Preprocessing: pp#

Filtering of highly-variable genes, batch-effect correction, per-cell normalization, preprocessing recipes.

Any transformation of the data matrix that is not a tool. Other than tools, preprocessing steps usually don’t return an easily interpretable annotation, but perform a basic transformation on the data matrix.

Basic Preprocessing#

For visual quality control, see highest_expr_genes() and filter_genes_dispersion() in scanpy.pl.

pp.calculate_qc_metrics

Calculate quality control metrics.

pp.filter_cells

Filter cell outliers based on counts and numbers of genes expressed.

pp.filter_genes

Filter genes based on number of cells or counts.

pp.highly_variable_genes

Annotate highly variable genes [Satija et al., 2015, Stuart et al., 2019, Zheng et al., 2017].

pp.log1p

Logarithmize the data matrix.

pp.pca

Principal component analysis [Pedregosa et al., 2011].

pp.normalize_total

Normalize counts per cell.

pp.regress_out

Regress out (mostly) unwanted sources of variation.

pp.scale

Scale data to unit variance and zero mean.

pp.sample

Sample observations or variables with or without replacement.

pp.downsample_counts

Downsample counts from count matrix.

Recipes#

pp.recipe_zheng17

Normalization and filtering as of Zheng et al. [2017].

pp.recipe_weinreb17

Normalization and filtering as of [Weinreb et al., 2017].

pp.recipe_seurat

Normalization and filtering as of Seurat [Satija et al., 2015].

Batch effect correction#

Also see Data integration.

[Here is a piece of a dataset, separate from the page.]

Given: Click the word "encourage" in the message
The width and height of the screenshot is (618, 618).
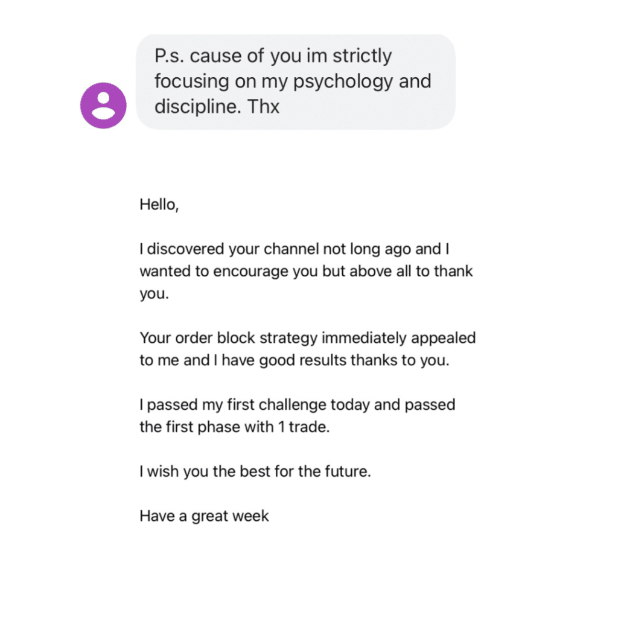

Note that a simple batch correction method is available via pp.regress_out(). Checkout scanpy.external for more.

pp.combat

ComBat function for batch effect correction [Johnson et al., 2006, Leek et al., 2017, Pedersen, 2012].

Doublet detection#

pp.scrublet

Predict doublets using Scrublet [Wolock et al., 2019].

pp.scrublet_simulate_doublets

Simulate doublets by adding the counts of random observed transcriptome pairs.

Neighbors#

pp.neighbors

Computes the nearest neighbors distance matrix and a neighborhood graph of observations [McInnes et al., 2018].